> [What is expected]
Count the lines in the records below that contain the string "Instruction", matching case exactly, and reply with the number alone.

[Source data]
● ● ●
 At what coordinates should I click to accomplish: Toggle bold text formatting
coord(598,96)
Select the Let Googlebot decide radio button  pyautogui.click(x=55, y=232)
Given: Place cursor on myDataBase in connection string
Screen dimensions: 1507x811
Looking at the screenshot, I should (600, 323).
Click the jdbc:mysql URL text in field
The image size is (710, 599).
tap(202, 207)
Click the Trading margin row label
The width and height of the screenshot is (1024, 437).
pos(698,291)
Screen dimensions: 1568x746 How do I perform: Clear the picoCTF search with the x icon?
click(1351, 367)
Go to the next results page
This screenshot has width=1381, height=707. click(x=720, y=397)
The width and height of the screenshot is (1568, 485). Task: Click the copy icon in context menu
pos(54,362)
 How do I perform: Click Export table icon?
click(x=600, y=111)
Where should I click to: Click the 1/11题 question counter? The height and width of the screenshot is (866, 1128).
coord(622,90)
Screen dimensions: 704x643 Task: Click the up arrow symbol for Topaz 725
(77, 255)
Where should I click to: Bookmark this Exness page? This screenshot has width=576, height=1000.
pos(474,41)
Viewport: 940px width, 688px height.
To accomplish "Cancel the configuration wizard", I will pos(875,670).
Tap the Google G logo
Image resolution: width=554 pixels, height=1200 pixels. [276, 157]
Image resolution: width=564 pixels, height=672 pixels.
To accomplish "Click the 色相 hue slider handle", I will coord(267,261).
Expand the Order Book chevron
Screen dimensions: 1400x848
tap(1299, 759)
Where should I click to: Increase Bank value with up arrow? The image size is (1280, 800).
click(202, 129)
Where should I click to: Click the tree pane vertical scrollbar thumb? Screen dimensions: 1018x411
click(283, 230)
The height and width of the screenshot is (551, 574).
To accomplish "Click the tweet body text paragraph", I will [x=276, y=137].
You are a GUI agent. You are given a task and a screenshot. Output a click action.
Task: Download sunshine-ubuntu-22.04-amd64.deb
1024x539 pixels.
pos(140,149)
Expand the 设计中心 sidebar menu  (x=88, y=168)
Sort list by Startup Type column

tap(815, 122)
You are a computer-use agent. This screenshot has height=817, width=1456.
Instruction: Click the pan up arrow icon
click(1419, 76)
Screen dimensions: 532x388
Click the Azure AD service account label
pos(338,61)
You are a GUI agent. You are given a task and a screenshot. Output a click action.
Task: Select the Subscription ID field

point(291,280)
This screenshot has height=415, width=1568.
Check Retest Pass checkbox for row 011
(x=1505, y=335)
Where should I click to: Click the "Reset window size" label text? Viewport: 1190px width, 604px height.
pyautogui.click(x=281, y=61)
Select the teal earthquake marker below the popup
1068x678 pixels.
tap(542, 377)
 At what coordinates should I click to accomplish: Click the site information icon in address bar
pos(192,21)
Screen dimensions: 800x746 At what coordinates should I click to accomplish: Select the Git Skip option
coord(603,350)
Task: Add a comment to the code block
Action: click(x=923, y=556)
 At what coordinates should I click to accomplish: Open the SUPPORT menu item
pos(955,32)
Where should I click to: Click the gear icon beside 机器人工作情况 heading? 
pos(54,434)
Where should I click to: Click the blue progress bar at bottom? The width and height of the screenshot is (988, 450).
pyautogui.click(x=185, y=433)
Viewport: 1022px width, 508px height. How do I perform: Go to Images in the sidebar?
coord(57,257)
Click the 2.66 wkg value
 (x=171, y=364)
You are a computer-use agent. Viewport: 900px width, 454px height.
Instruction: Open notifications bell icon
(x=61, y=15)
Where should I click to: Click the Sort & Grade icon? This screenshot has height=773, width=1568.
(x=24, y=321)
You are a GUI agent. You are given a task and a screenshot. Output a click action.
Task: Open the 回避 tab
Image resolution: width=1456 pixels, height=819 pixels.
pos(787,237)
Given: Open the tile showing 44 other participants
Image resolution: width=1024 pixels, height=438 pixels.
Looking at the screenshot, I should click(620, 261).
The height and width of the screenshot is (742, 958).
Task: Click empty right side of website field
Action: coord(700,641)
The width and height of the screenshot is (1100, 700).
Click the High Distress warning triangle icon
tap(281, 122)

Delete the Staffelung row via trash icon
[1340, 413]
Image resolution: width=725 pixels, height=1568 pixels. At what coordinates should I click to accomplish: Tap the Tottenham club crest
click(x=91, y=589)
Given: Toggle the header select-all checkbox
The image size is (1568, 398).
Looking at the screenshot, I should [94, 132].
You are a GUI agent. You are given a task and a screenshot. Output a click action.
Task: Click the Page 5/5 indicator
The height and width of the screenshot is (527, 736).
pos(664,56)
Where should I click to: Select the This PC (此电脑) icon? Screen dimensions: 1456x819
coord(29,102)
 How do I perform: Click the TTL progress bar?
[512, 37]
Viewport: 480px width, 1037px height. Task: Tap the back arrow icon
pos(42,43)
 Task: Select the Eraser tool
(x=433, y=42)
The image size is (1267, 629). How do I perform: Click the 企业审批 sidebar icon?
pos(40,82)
● ● ●
> [Solution below]
2